Seulement, les choses ne se sont pas tout à fait passées comme nous le pensions. Un après-midi, nous profitions de la douceur de cette fin d'été, dans le jardin. Steven revenait de Fort William et nous a rejointes. En voyant le gros ventre de sa fille, il a pointé du doigt en disant :

- Tu nous fais un petit gars, hein, cette fois !

Cela nous a fait rire. Je savais qu'il serait heureux, même avec une autre petite-fille. Mais un petit gars…

Dans la nuit, Ingrid nous a réveillés. Elle venait de perdre les eaux. Nous sommes partis en catastrophe jusqu'à la maternité de Fort William. Steven est passé chez des amis qui habitaient à proximité et qui avaient le téléphone pour pouvoir prévenir Henry. Il est arrivé au petit matin, pas très réveillé et un peu inquiet… Et Mickaël a poussé son premier cri en ce début septembre, avec au moins trois semaines d'avance, par une belle fin d'après-midi, à Fort William.

Je sais qu'il est très heureux d’être né dans les Highlands, et pas à Glasgow comme sa sœur. Il me dit parfois : "J'avais prévu, Mummy ! Maman voulait rentrer à Glasgow pour la naissance, mais moi, je voulais naître ici !"

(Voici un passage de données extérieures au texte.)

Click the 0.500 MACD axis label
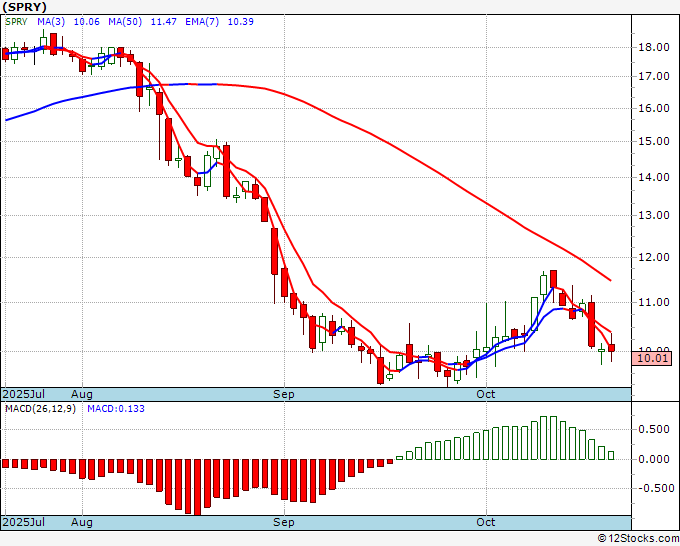This screenshot has width=680, height=546. (x=654, y=429)
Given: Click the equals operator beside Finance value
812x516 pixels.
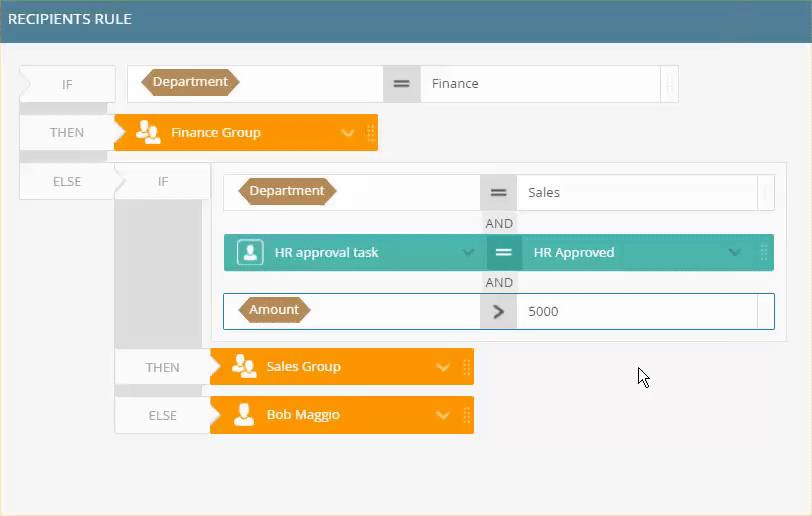Looking at the screenshot, I should [x=401, y=84].
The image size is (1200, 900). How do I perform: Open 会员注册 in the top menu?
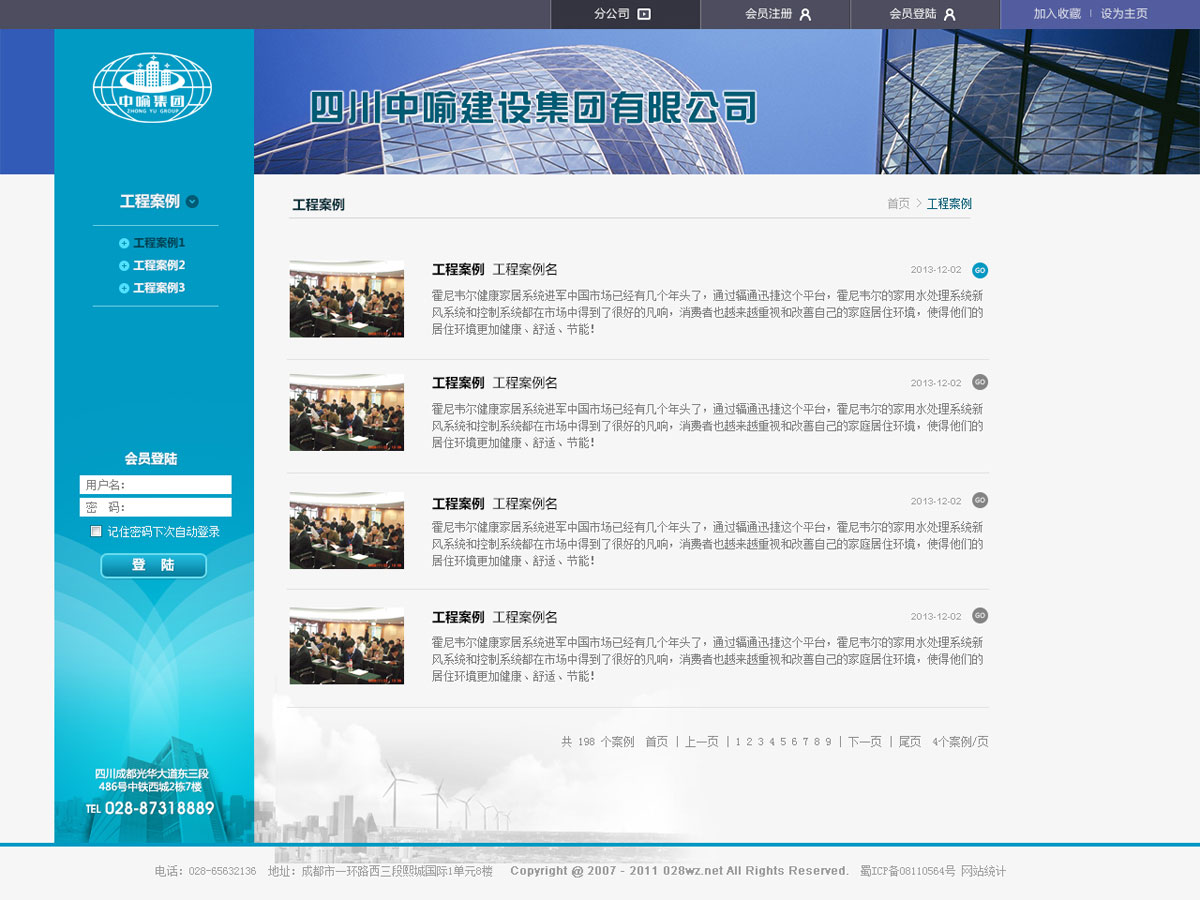click(x=776, y=14)
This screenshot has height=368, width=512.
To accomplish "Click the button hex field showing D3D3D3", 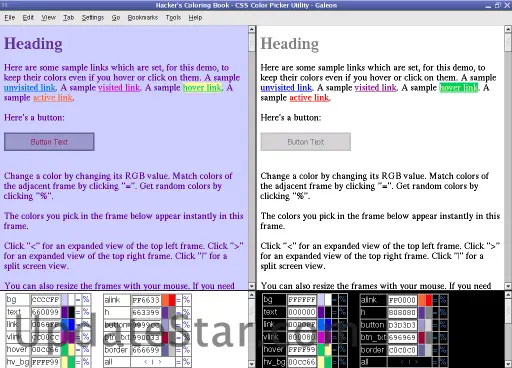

Vous vous doutez de la fierté de Steven d'avoir enfin une descendance masculine… Il adorait Véra, mais Mickaël… c'était la prunelle de ses yeux ! D'ailleurs, ils ont le même regard, à une nuance près. Cet éclat de bleu que Steven n'a pas, que seul Mickaël, dans la famille, possède. La première fois que j'ai remarqué cela, il était petit, et je me suis souvenu… Le matin de sa naissance, alors que je regardais par la fenêtre du couloir de la maternité, fenêtre qui donnait sur le Loch Linnhe, j'ai vu, dans la lumière du soleil levant, une forme étrange (sans doute un oiseau) plonger dans les eaux et projeter des éclats bleutés et blancs d'écume tout autour de lui. L'image n'a duré qu'un instant, mais je suis persuadée qu'un de ces éclats de bleu s'est retrouvé dans les yeux de Mickaël. Alors, je dis toujours qu'une fée, ce jour-là, est venue chercher cet éclat, tout au fond du loch, pour le déposer dans ses yeux.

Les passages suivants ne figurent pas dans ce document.